(TASK INPUTS begins)

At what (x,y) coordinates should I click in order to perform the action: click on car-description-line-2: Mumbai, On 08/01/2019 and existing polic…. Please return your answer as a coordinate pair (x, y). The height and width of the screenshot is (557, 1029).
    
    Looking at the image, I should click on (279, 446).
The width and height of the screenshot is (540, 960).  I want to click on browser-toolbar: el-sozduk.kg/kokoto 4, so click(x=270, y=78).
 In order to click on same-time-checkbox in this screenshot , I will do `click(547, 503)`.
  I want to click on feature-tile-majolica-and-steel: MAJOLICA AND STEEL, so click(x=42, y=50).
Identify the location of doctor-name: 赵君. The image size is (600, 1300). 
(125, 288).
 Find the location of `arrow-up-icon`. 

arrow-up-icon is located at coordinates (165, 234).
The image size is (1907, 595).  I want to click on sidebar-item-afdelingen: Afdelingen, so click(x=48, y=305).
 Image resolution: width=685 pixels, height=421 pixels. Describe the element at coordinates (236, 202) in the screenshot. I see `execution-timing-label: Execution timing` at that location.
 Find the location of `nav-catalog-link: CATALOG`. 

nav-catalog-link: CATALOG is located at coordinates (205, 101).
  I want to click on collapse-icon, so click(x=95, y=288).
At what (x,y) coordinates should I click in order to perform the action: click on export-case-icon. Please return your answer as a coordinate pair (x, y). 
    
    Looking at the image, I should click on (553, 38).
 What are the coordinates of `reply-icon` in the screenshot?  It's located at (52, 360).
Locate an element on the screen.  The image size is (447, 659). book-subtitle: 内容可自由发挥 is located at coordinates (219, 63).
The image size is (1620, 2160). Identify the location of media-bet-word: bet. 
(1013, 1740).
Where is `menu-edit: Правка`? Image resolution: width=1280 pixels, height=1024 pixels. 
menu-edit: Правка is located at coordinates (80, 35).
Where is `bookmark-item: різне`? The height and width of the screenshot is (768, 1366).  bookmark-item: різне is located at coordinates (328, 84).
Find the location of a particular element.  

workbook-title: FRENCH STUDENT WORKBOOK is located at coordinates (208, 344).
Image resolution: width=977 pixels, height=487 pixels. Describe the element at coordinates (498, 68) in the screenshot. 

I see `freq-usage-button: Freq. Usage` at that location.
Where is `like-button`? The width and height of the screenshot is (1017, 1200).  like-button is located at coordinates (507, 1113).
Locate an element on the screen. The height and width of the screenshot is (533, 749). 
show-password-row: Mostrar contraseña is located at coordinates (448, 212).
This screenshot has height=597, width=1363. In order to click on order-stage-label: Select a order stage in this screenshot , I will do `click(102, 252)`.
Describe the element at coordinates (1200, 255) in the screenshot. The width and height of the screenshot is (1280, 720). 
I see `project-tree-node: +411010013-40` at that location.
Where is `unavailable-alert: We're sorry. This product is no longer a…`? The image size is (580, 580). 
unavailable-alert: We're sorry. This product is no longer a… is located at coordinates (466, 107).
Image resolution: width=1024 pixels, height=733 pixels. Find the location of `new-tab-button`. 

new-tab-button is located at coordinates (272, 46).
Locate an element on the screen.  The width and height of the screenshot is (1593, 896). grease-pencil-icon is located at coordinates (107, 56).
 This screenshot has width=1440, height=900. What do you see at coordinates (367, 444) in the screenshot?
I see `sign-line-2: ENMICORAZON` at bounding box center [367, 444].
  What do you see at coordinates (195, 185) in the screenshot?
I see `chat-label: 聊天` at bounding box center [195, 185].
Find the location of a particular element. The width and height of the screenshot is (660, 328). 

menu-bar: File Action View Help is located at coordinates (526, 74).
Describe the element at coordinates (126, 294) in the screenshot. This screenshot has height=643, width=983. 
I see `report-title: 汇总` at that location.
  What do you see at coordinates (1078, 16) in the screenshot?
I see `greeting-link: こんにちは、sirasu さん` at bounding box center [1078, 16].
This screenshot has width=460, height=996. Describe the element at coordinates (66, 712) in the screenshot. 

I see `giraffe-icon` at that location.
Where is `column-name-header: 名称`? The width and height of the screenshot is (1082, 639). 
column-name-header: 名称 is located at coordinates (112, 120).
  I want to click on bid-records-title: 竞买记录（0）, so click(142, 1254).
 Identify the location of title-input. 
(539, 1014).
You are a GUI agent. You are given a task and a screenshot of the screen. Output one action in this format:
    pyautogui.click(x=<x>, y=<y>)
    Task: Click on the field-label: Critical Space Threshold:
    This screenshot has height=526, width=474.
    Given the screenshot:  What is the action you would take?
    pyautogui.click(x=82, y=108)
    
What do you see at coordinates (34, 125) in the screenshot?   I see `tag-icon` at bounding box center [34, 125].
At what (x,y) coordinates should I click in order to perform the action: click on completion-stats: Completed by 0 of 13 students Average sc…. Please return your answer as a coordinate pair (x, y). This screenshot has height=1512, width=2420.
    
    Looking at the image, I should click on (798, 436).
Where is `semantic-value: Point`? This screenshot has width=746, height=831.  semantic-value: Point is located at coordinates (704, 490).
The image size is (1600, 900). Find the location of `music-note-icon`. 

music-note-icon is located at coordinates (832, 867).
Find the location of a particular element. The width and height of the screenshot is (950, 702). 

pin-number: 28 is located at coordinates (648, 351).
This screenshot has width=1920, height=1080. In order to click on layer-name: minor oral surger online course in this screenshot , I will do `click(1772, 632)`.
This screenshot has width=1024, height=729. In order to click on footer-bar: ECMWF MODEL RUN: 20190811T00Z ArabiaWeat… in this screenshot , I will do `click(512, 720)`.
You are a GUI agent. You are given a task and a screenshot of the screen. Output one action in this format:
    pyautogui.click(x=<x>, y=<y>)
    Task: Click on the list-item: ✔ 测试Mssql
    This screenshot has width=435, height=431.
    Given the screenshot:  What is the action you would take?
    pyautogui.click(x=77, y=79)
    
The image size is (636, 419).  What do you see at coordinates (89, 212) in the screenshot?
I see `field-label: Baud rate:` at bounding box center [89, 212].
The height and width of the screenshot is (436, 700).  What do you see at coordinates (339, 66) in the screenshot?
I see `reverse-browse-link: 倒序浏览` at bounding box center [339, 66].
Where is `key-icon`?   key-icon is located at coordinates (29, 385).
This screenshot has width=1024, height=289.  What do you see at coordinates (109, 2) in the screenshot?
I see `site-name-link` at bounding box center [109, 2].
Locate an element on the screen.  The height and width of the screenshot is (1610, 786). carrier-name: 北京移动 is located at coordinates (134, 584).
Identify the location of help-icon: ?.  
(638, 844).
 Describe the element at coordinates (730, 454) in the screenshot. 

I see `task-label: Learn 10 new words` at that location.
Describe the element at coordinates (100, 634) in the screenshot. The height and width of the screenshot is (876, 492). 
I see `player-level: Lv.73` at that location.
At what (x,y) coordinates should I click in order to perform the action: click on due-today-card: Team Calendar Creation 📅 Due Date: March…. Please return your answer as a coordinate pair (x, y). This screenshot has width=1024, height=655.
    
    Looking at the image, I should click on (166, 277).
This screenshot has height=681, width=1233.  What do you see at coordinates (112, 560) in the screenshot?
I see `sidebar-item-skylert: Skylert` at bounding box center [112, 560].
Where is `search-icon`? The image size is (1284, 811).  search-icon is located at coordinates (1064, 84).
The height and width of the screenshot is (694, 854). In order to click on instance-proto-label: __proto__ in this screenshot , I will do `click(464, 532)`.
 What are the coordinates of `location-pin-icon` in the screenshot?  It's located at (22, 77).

(TASK INPUTS ends)

- WHAT TO PRODUCE -
Return the lines above verbatim, every one from first to last.

- TASK RESPONSE -
At what (x,y) coordinates should I click in order to perform the action: click on car-description-line-2: Mumbai, On 08/01/2019 and existing polic…. Please return your answer as a coordinate pair (x, y). The height and width of the screenshot is (557, 1029).
    
    Looking at the image, I should click on (279, 446).
The width and height of the screenshot is (540, 960).  I want to click on browser-toolbar: el-sozduk.kg/kokoto 4, so click(x=270, y=78).
 In order to click on same-time-checkbox in this screenshot , I will do `click(547, 503)`.
  I want to click on feature-tile-majolica-and-steel: MAJOLICA AND STEEL, so click(x=42, y=50).
Identify the location of doctor-name: 赵君. The image size is (600, 1300). 
(125, 288).
 Find the location of `arrow-up-icon`. 

arrow-up-icon is located at coordinates (165, 234).
The image size is (1907, 595).  I want to click on sidebar-item-afdelingen: Afdelingen, so click(x=48, y=305).
 Image resolution: width=685 pixels, height=421 pixels. Describe the element at coordinates (236, 202) in the screenshot. I see `execution-timing-label: Execution timing` at that location.
 Find the location of `nav-catalog-link: CATALOG`. 

nav-catalog-link: CATALOG is located at coordinates (205, 101).
  I want to click on collapse-icon, so click(x=95, y=288).
At what (x,y) coordinates should I click in order to perform the action: click on export-case-icon. Please return your answer as a coordinate pair (x, y). 
    
    Looking at the image, I should click on (553, 38).
 What are the coordinates of `reply-icon` in the screenshot?  It's located at (52, 360).
Locate an element on the screen.  The image size is (447, 659). book-subtitle: 内容可自由发挥 is located at coordinates (219, 63).
The image size is (1620, 2160). Identify the location of media-bet-word: bet. 
(1013, 1740).
Where is `menu-edit: Правка`? Image resolution: width=1280 pixels, height=1024 pixels. 
menu-edit: Правка is located at coordinates (80, 35).
Where is `bookmark-item: різне`? The height and width of the screenshot is (768, 1366).  bookmark-item: різне is located at coordinates (328, 84).
Find the location of a particular element.  

workbook-title: FRENCH STUDENT WORKBOOK is located at coordinates (208, 344).
Image resolution: width=977 pixels, height=487 pixels. Describe the element at coordinates (498, 68) in the screenshot. 

I see `freq-usage-button: Freq. Usage` at that location.
Where is `like-button`? The width and height of the screenshot is (1017, 1200).  like-button is located at coordinates (507, 1113).
Locate an element on the screen. The height and width of the screenshot is (533, 749). 
show-password-row: Mostrar contraseña is located at coordinates (448, 212).
This screenshot has height=597, width=1363. In order to click on order-stage-label: Select a order stage in this screenshot , I will do `click(102, 252)`.
Describe the element at coordinates (1200, 255) in the screenshot. The width and height of the screenshot is (1280, 720). 
I see `project-tree-node: +411010013-40` at that location.
Where is `unavailable-alert: We're sorry. This product is no longer a…`? The image size is (580, 580). 
unavailable-alert: We're sorry. This product is no longer a… is located at coordinates (466, 107).
Image resolution: width=1024 pixels, height=733 pixels. Find the location of `new-tab-button`. 

new-tab-button is located at coordinates (272, 46).
Locate an element on the screen.  The width and height of the screenshot is (1593, 896). grease-pencil-icon is located at coordinates (107, 56).
 This screenshot has width=1440, height=900. What do you see at coordinates (367, 444) in the screenshot?
I see `sign-line-2: ENMICORAZON` at bounding box center [367, 444].
  What do you see at coordinates (195, 185) in the screenshot?
I see `chat-label: 聊天` at bounding box center [195, 185].
Find the location of a particular element. The width and height of the screenshot is (660, 328). 

menu-bar: File Action View Help is located at coordinates (526, 74).
Describe the element at coordinates (126, 294) in the screenshot. This screenshot has height=643, width=983. 
I see `report-title: 汇总` at that location.
  What do you see at coordinates (1078, 16) in the screenshot?
I see `greeting-link: こんにちは、sirasu さん` at bounding box center [1078, 16].
This screenshot has width=460, height=996. Describe the element at coordinates (66, 712) in the screenshot. 

I see `giraffe-icon` at that location.
Where is `column-name-header: 名称`? The width and height of the screenshot is (1082, 639). 
column-name-header: 名称 is located at coordinates (112, 120).
  I want to click on bid-records-title: 竞买记录（0）, so click(142, 1254).
 Identify the location of title-input. 
(539, 1014).
You are a GUI agent. You are given a task and a screenshot of the screen. Output one action in this format:
    pyautogui.click(x=<x>, y=<y>)
    Task: Click on the field-label: Critical Space Threshold:
    This screenshot has height=526, width=474.
    Given the screenshot:  What is the action you would take?
    pyautogui.click(x=82, y=108)
    
What do you see at coordinates (34, 125) in the screenshot?   I see `tag-icon` at bounding box center [34, 125].
At what (x,y) coordinates should I click in order to perform the action: click on completion-stats: Completed by 0 of 13 students Average sc…. Please return your answer as a coordinate pair (x, y). This screenshot has height=1512, width=2420.
    
    Looking at the image, I should click on (798, 436).
Where is `semantic-value: Point`? This screenshot has width=746, height=831.  semantic-value: Point is located at coordinates (704, 490).
The image size is (1600, 900). Find the location of `music-note-icon`. 

music-note-icon is located at coordinates (832, 867).
Find the location of a particular element. The width and height of the screenshot is (950, 702). 

pin-number: 28 is located at coordinates (648, 351).
This screenshot has width=1920, height=1080. In order to click on layer-name: minor oral surger online course in this screenshot , I will do `click(1772, 632)`.
This screenshot has width=1024, height=729. In order to click on footer-bar: ECMWF MODEL RUN: 20190811T00Z ArabiaWeat… in this screenshot , I will do `click(512, 720)`.
You are a GUI agent. You are given a task and a screenshot of the screen. Output one action in this format:
    pyautogui.click(x=<x>, y=<y>)
    Task: Click on the list-item: ✔ 测试Mssql
    This screenshot has width=435, height=431.
    Given the screenshot:  What is the action you would take?
    pyautogui.click(x=77, y=79)
    
The image size is (636, 419).  What do you see at coordinates (89, 212) in the screenshot?
I see `field-label: Baud rate:` at bounding box center [89, 212].
The height and width of the screenshot is (436, 700).  What do you see at coordinates (339, 66) in the screenshot?
I see `reverse-browse-link: 倒序浏览` at bounding box center [339, 66].
Where is `key-icon`?   key-icon is located at coordinates (29, 385).
This screenshot has width=1024, height=289.  What do you see at coordinates (109, 2) in the screenshot?
I see `site-name-link` at bounding box center [109, 2].
Locate an element on the screen.  The height and width of the screenshot is (1610, 786). carrier-name: 北京移动 is located at coordinates (134, 584).
Identify the location of help-icon: ?.  
(638, 844).
 Describe the element at coordinates (730, 454) in the screenshot. 

I see `task-label: Learn 10 new words` at that location.
Describe the element at coordinates (100, 634) in the screenshot. The height and width of the screenshot is (876, 492). 
I see `player-level: Lv.73` at that location.
At what (x,y) coordinates should I click in order to perform the action: click on due-today-card: Team Calendar Creation 📅 Due Date: March…. Please return your answer as a coordinate pair (x, y). This screenshot has width=1024, height=655.
    
    Looking at the image, I should click on (166, 277).
This screenshot has height=681, width=1233.  What do you see at coordinates (112, 560) in the screenshot?
I see `sidebar-item-skylert: Skylert` at bounding box center [112, 560].
Where is `search-icon`? The image size is (1284, 811).  search-icon is located at coordinates (1064, 84).
The height and width of the screenshot is (694, 854). In order to click on instance-proto-label: __proto__ in this screenshot , I will do `click(464, 532)`.
 What are the coordinates of `location-pin-icon` in the screenshot?  It's located at (22, 77).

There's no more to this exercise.